Dobbiamo contraddire l’amico Tomaso Montanari, che a Otto e mezzo, deplorando giustamente il sabotaggio (esplicito) di La Russa e (implicito) di Meloni del referendum dell’8 e 9 […]

(di Daniela Ranieri – ilfattoquotidiano.it) – Dobbiamo contraddire l’amico Tomaso Montanari, che a Otto e mezzo, deplorando giustamente il sabotaggio (esplicito) di La Russa e (implicito) di Meloni del referendum dell’8 e 9 giugno contro i cardini del Jobs Act e per abbreviare i tempi per la cittadinanza agli stranieri, ha detto che mai in Italia si era vista un’alta carica dello Stato esortare i cittadini all’astensione.

Purtroppo si è già vista. Aprile 2016: si vota per vietare il rinnovo delle concessioni estrattive di gas e petrolio per i giacimenti entro le 12 miglia dalla costa italiana. È il cosiddetto Referendum sulle trivelle, peraltro chiesto per larga parte da Regioni guidate dal Pd. Renzi, capo del Pd e del governo, è favorevole al rinnovo e tifa perché vinca il No o, meglio ancora, perché non si raggiunga il quorum: è pur sempre lo sviluppista e anti-ecologista capomastro dello Sblocca Italia, il decreto suo e di Lupi che consente di costruire ovunque, anche sulle coste, stante il silenzio-assenso delle soprintendenze, sempre più esautorate.

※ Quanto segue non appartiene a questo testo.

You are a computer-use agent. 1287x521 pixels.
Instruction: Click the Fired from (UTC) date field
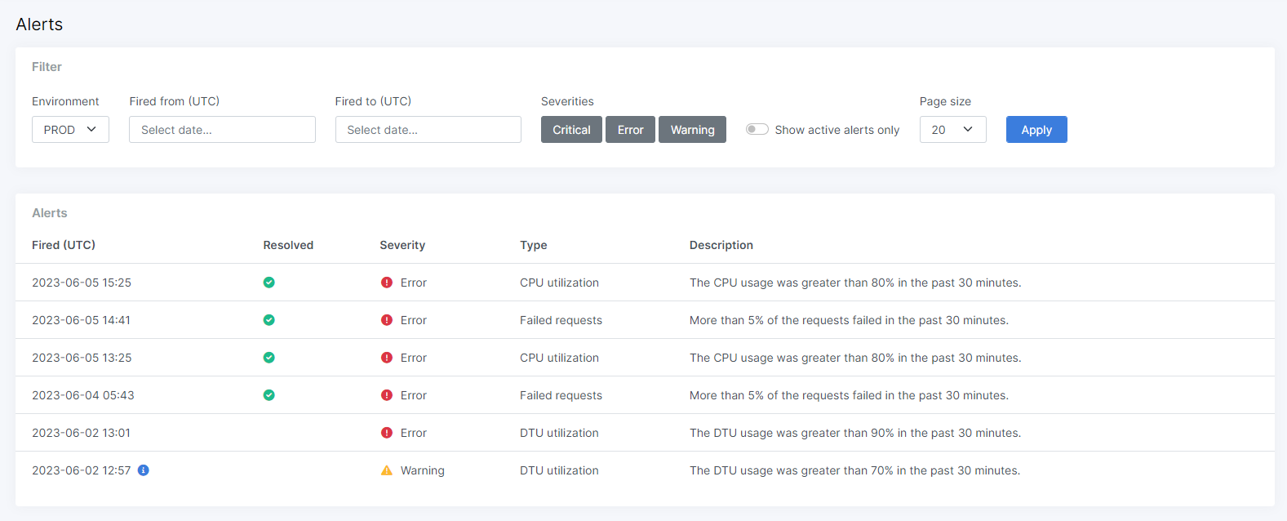click(x=222, y=130)
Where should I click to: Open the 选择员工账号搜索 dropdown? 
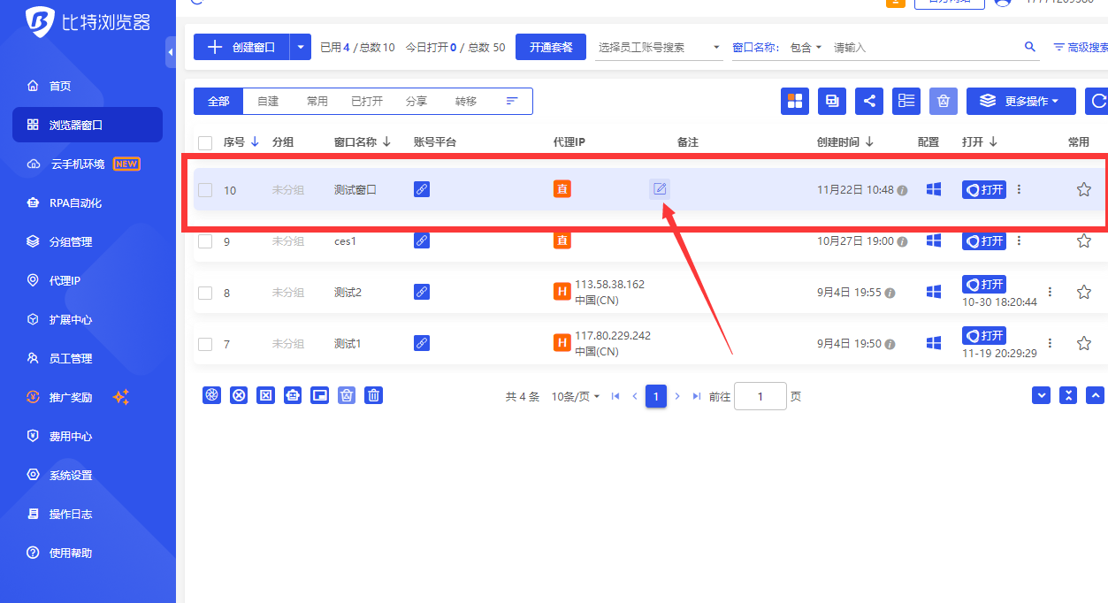pos(660,48)
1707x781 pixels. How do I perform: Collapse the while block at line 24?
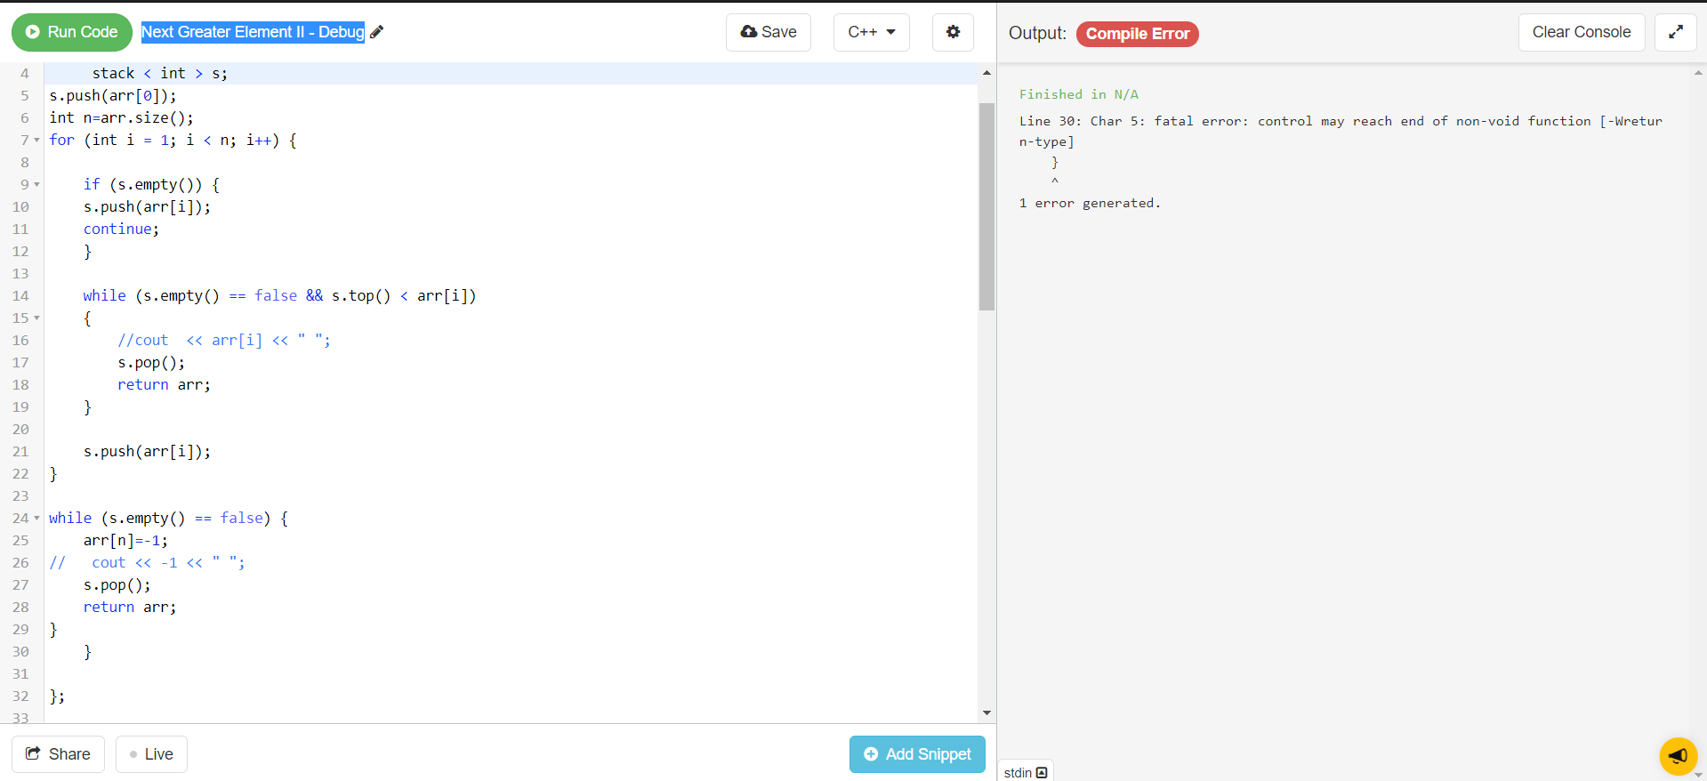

Matteo può contare, oltre che sulla scarsa copertura mediatica del referendum, sull’appoggio del suo testimonial d’eccezione (ne scrivo ne Il Rottamato. Antropologia di Matteo Renzi, PaperFirst): il presidente emerito della Repubblica e senatore a vita Giorgio Napolitano. Intervistato da Repubblica, Napolitano denigra il quesito: “Trovo persuasivi gli argomenti sull’inconsistenza e pretestuosità di questa iniziativa referendaria. Ci si pronuncia su quesiti specifici che dovrebbero essere ben fondati. Non è questo il caso”. Quindi invita elegantemente i cittadini all’astensione: “Se la Costituzione prevede che la non partecipazione della maggioranza degli aventi diritto è causa di nullità, non andare a votare è un modo di esprimersi sull’inconsistenza dell’iniziativa referendaria”. Così il “custode della Costituzione” mandava tanti saluti all’art. 48 della stessa, che recita: “Il voto è personale ed eguale, libero e segreto. Il suo esercizio è dovere civico”, saluti che poi si sostanziarono nel triviale #ciaone di Ernesto Carbone, renziano di terza fila, ai 16 milioni di italiani che avevano inutilmente votato Sì. Oggi come allora, l’astensione è un regalo a chi governa. Bizzarro che Meloni, che ha preso i voti sbraitando contro le élite finanziarie e per il ripristino della sovranità popolare, tifi per l’astensione e per il Jobs Act renziano: non sarà mica una neoliberista che governa per conto dei padroni e contro i lavoratori?